LIFESTYLE | AUG. 21, 2023

9-Step Dorm Friendly Yoga Routine for Relieving School Stress

by Micah Watkins

Anxious about being back in school? Already have a pile of assignments to turn in? C2C staff writer and yoga enthusiast, Micah Watkins has you covered. 

Kemetic yoga, which has origins in Egypt, has four core principles: truth, balance, harmony, and order. If practiced properly, the four principles also allow for a balanced collegiate lifestyle. There is no size requirement, no mat is necessary, and expensive athleisure wear only adds to the aesthetic, not the value, of your experience. Add these poses and affirmations to your nightly routine.

1. Start by getting on the ground and into a comfortable seated position for mindfulness, breathwork, and affirmations. Once you are comfortable, take three deep breaths. Use the entirety of your stomach to inhale and exhale using your mouth. After three breaths, say these affirmations to set your intentions for this flow:

  •  I am capable of greater than I realize right now.

  • I will keep steady and be diligent on my path.

  • I let nothing stand in the way of my successful matriculation throughout Howard University.

  • I am strong, smart, and able to do whatever I put my mind to.

  • I will stay the course, continue my journey. And for this, I choose to get a good night’s rest.

2. Move into Downward Dog to elongate and decompress the spine, which is the central location of the body. Take three deep breaths in the same manner as before, filling your stomach then releasing it through the mouth.

3. Move into the Warrior One position by placing your right foot in between your hands from the Downward Dog position. Come off of your hands and reach for the sky. Take three deep breaths again.

4. From here, move back into Downward Dog and take three more deep breaths. Repeat the Warrior One position on the left side using the same arm position and breath pattern.

5. After you have done this on both sides, go back into Downward Dog and stand up facing to the left of where you were facing before. Place your feet about three inches out from shoulder’s width apart and put both arms out. 


6. Slowly come down to your left side using the strength of your left toes. Do what feels good and what is pain-free. If you reach the ground like my pose in the picture, that is great. If not, that is great too! Take three deep breaths, come back up to the standing position, and do this on the opposite side. Then move back into Downward Dog.

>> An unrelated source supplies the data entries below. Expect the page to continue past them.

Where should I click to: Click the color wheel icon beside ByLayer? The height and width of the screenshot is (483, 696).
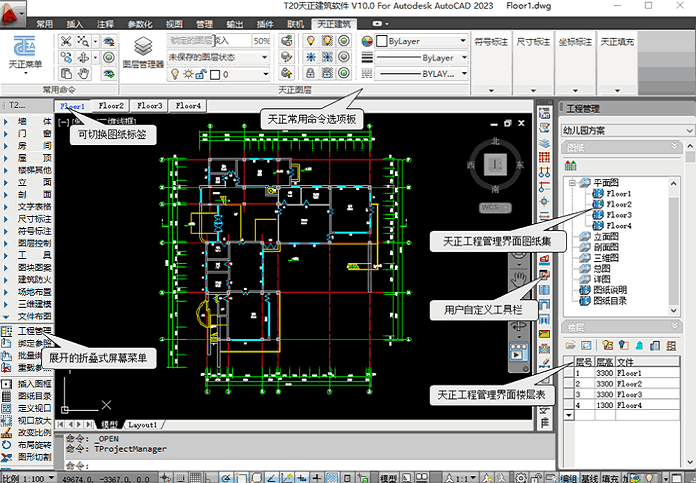coord(367,42)
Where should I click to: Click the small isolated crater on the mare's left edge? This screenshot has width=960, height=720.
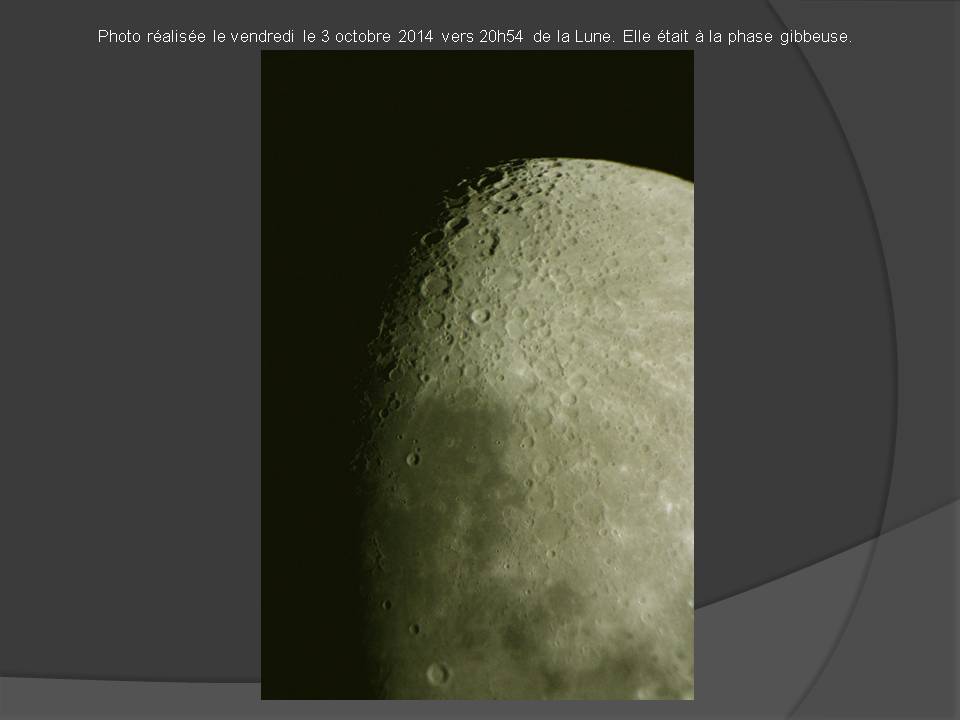[412, 459]
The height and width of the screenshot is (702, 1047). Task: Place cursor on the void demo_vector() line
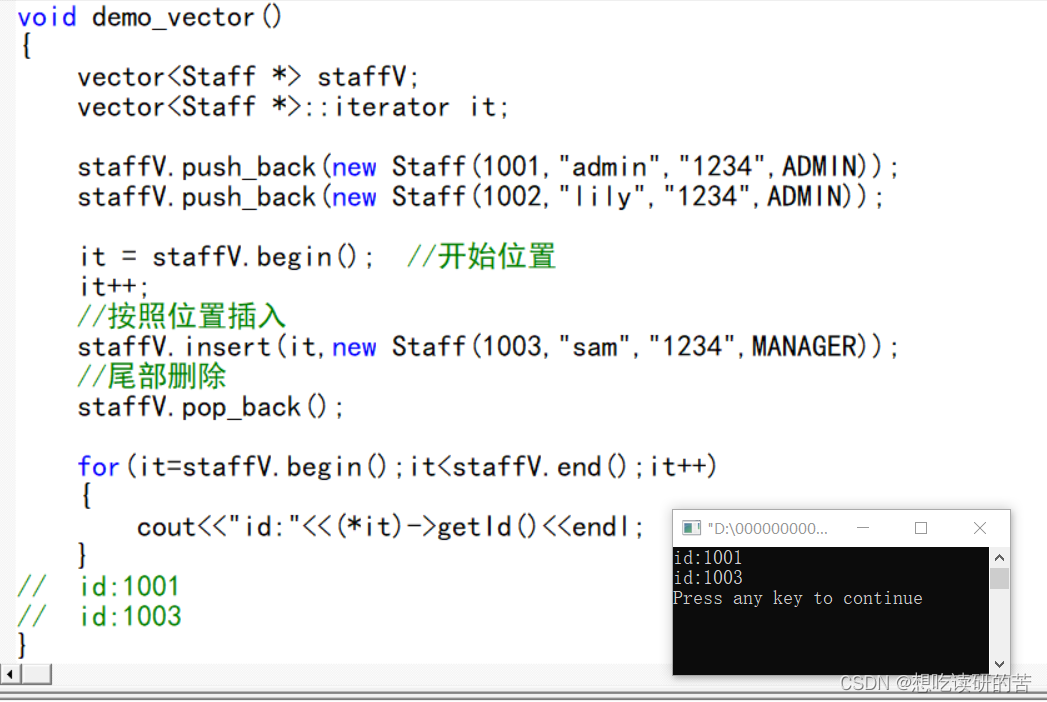148,16
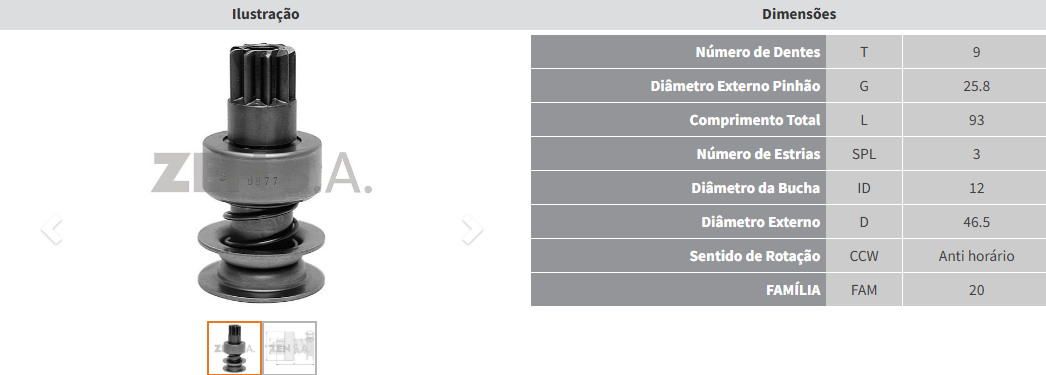The height and width of the screenshot is (375, 1046).
Task: Click the Ilustração section header
Action: tap(266, 14)
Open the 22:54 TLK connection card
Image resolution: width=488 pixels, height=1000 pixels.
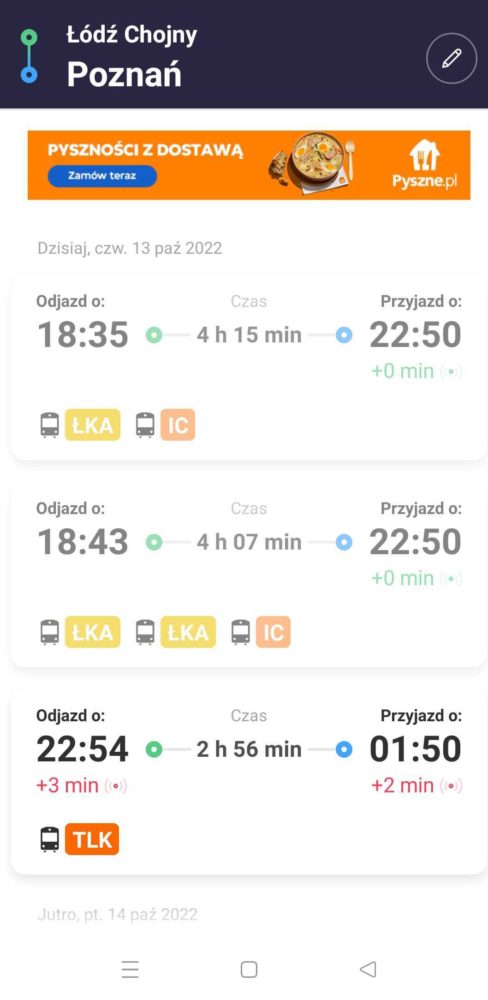[x=249, y=783]
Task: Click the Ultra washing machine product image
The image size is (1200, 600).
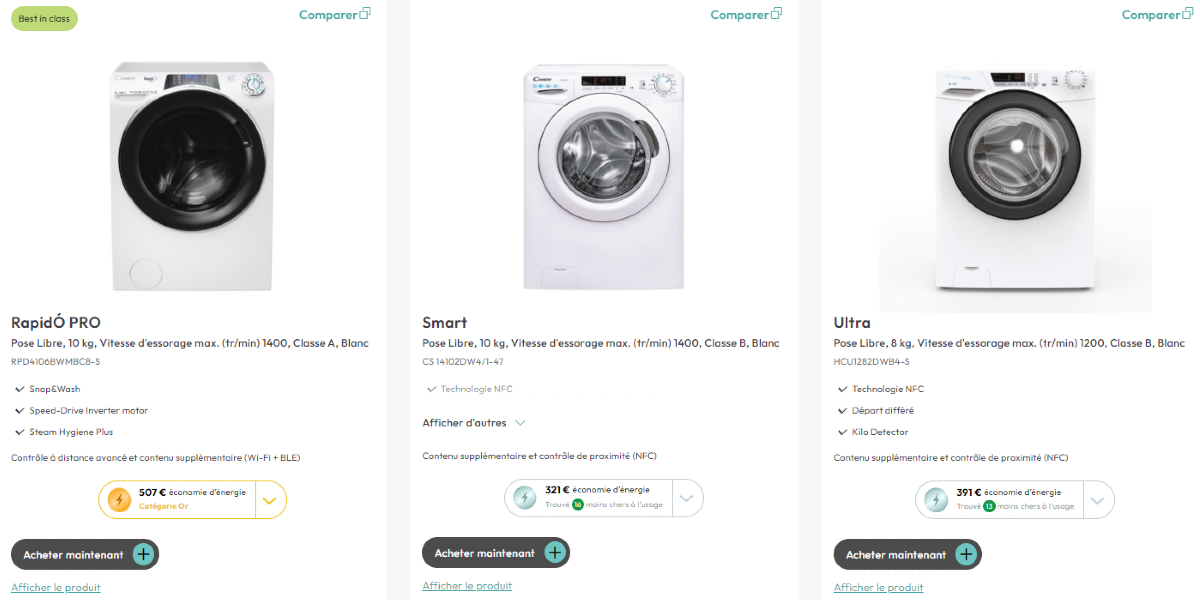Action: tap(1015, 182)
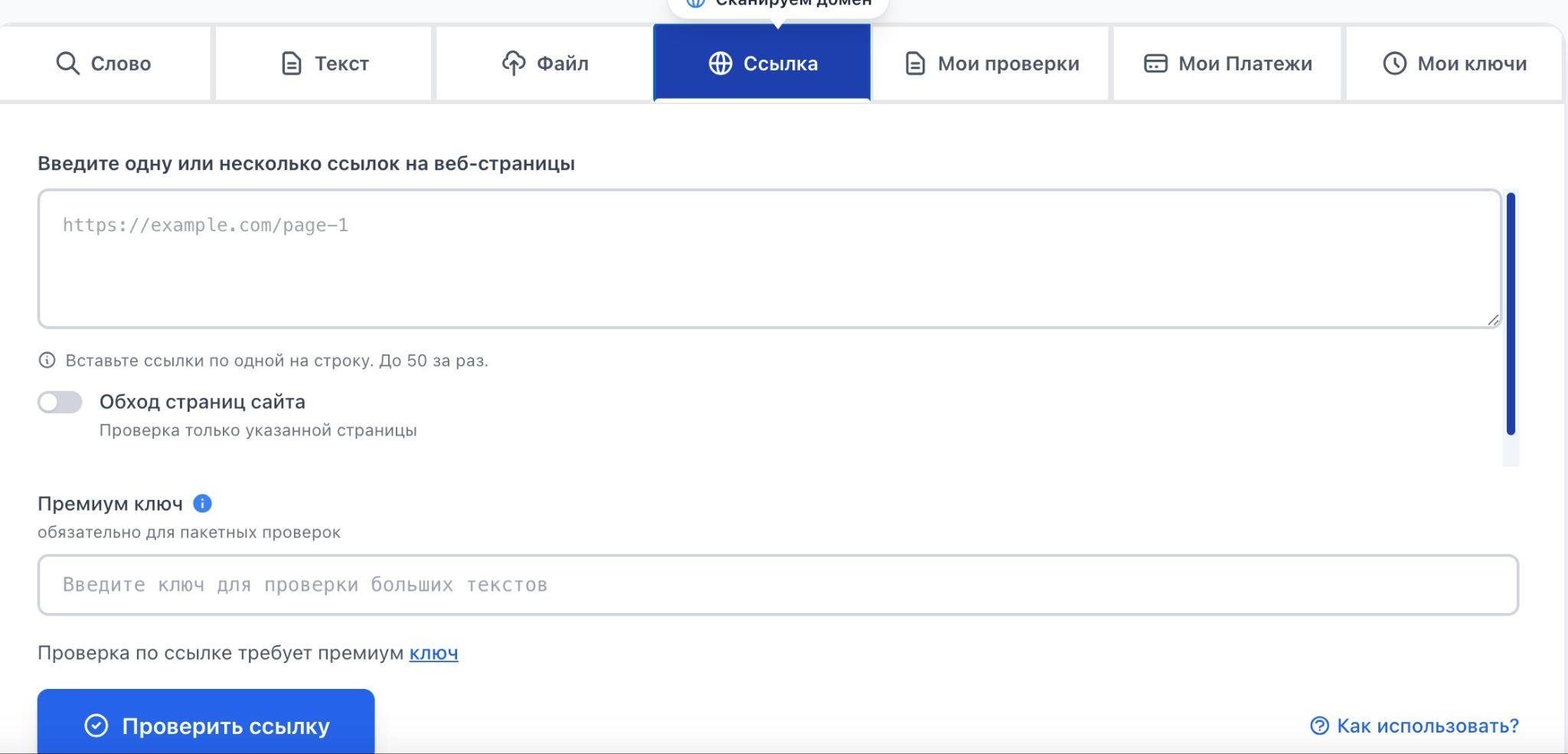
Task: Click the card icon beside Мои Платежи
Action: 1155,64
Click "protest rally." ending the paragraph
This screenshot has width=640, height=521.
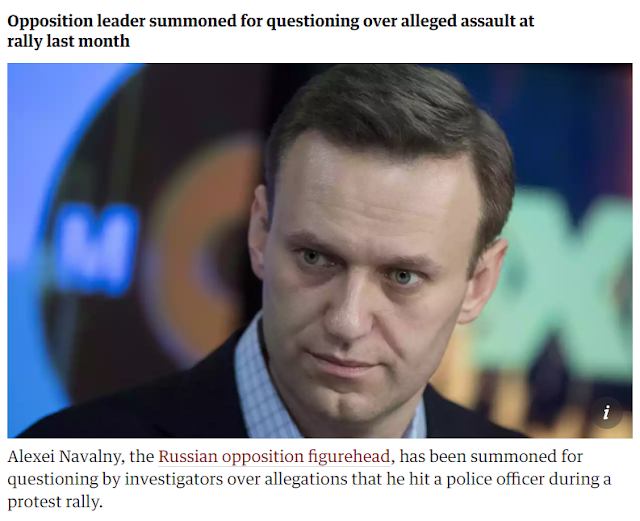55,502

8. From here, sit back on your bottom, lay on your back, and bring your knees to your chest. Stay in this pose for three deep breaths. For a more dynamic stretch, gently rock your body from left to right after taking three deep breaths.

7. Slowly bring yourself down to the ground and transition into a Child's Pose. Since we've done a lot of inverting, it's time to ground ourselves again using this position. Breathe deeply three times and release all tension.

9. Finally, lay flat on your back, hands facing the sky, and take three deep breaths in this position. At this point, think about how rejuvenated you and your body are. You will conquer the day. Let it be a productive one!

Asé and Namaste everyone. Come back to this routine every night to relieve stress and feel refreshed. Thank you all for flowing with me. I wish you all the best in your day’s endeavors. Peace and blessings!